2020-06-30 Thread Yedidyah Bar David
On Tue, Jun 30, 2020 at 9:37 AM Michal Skrivanek
 wrote:
>
>
>
> > On 30 Jun 2020, at 08:30, Yedidyah Bar David  wrote:
> >
> > Hi all,
> >
> > I am trying to verify fixes for ovirt-engine-rename, specifically for
> > OVN. Engine top patch is [1], OST patch [2]. Ran the manual job on
> > these [3].
> >
> > In previous patches, OST failed in earlier tests. Now, it passed these
> > tests, so I hope that my patches are enough for what I am trying to
> > do. However, [3] did fail later, during test_hotplug_cpu - it set the
> > number of CPUs, then tried to connect to the VM, and timed out.
> >
> > The logs imply that right after it changed the number of CPUs, the VM
> > was rebooted, apparently by libvirtd. Relevant log snippets:
> >
> > vdsm [4]:
> >
> > 2020-06-29 10:21:10,889-0400 DEBUG (jsonrpc/1) [virt.vm]
> > (vmId='7474280d-4501-4355-9425-63898757682b') Setting number of cpus
> > to : 2 (vm:3089)
> > 2020-06-29 10:21:10,952-0400 INFO  (jsonrpc/1) [api.virt] FINISH
> > setNumberOfCpus return={'status': {'code': 0, 'message': 'Done'},
> > 'vmList': {}} from=:::192.168.201.4,54576, flow_id=7f9503ed,
> > vmId=7474280d-4501-4355-9425-63898757682b (api:54)
> > 2020-06-29 10:21:11,111-0400 DEBUG (periodic/0)
> > [virt.sampling.VMBulkstatsMonitor] sampled timestamp 2925.602824355
> > elapsed 0.160 acquired True domains all (sampling:451)
> > 2020-06-29 10:21:11,430-0400 DEBUG (jsonrpc/1) [jsonrpc.JsonRpcServer]
> > Return 'VM.setNumberOfCpus' in bridge with {} (__init__:356)
> > 2020-06-29 10:21:11,432-0400 INFO  (jsonrpc/1) [jsonrpc.JsonRpcServer]
> > RPC call VM.setNumberOfCpus succeeded in 0.56 seconds (__init__:312)
> > 2020-06-29 10:21:12,228-0400 INFO  (libvirt/events) [virt.vm]
> > (vmId='7474280d-4501-4355-9425-63898757682b') reboot event (vm:1033)
> >
> > qemu [5]:
> >
> > 2020-06-29T14:21:12.260303Z qemu-kvm: terminating on signal 15 from
> > pid 42224 ()
> > 2020-06-29 14:21:12.462+: shutting down, reason=destroyed
> >
> > libvirtd [6] itself does not log anything relevant AFAICT, but at
> > least it shows that the above unknown process is itself:
> >
> > 2020-06-29 14:18:16.212+: 42224: error : qemuMonitorIO:620 :
> > internal error: End of file from qemu monitor
> >
> > (Note that above line is from 3 minutes before the reboot, and the
> > only place in the log with '42224'. No other log there has 42224,
> > other than these and audit.log).
> >
> > Any idea? Is this a bug in libvirt? vdsm? I'd at least expect
> > something in the log for such a severe step.
>
> I’d suggest to rerun.

ok

> I don’t trust the CI env at all. Could be any reason.
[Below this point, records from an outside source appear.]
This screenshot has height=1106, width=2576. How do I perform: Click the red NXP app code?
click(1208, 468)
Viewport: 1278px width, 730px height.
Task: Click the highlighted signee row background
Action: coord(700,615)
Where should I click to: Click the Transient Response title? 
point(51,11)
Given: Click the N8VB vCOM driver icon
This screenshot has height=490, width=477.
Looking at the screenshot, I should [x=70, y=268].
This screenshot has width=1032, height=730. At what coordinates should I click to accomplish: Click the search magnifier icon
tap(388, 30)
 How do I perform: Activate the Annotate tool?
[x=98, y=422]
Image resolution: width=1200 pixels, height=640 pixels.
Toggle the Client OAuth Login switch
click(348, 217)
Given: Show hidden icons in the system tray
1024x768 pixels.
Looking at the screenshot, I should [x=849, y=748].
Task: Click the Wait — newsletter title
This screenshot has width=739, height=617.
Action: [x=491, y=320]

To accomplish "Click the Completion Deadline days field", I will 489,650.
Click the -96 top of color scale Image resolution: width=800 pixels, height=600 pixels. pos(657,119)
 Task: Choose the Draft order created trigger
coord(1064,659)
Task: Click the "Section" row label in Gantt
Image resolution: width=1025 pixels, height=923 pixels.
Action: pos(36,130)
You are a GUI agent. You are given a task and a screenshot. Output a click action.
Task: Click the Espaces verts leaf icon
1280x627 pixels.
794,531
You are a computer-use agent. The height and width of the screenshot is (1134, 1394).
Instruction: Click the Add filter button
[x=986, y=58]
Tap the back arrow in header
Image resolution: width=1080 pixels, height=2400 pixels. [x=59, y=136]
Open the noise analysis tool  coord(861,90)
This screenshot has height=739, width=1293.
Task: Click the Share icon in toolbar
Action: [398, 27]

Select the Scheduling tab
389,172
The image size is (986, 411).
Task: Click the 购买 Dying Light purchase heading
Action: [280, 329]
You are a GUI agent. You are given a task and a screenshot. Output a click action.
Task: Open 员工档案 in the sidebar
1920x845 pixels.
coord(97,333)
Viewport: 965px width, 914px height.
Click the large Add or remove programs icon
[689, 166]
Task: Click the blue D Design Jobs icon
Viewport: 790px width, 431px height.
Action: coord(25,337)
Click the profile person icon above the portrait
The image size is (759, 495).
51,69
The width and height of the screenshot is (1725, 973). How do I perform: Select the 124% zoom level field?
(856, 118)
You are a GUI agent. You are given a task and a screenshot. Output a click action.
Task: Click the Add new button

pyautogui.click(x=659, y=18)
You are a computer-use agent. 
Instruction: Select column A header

If the qemu process would have simply died, I'd agree it's likely to
be an infra issue.
But if libvirt indeed killed it, I'd say it's either a bug there, or
some weird flow (which requires more logging, at least).

> It’s highly unlikely to be caused by your patch, and I can see on my infra 
> that OST is running well on both CentOS and Stream.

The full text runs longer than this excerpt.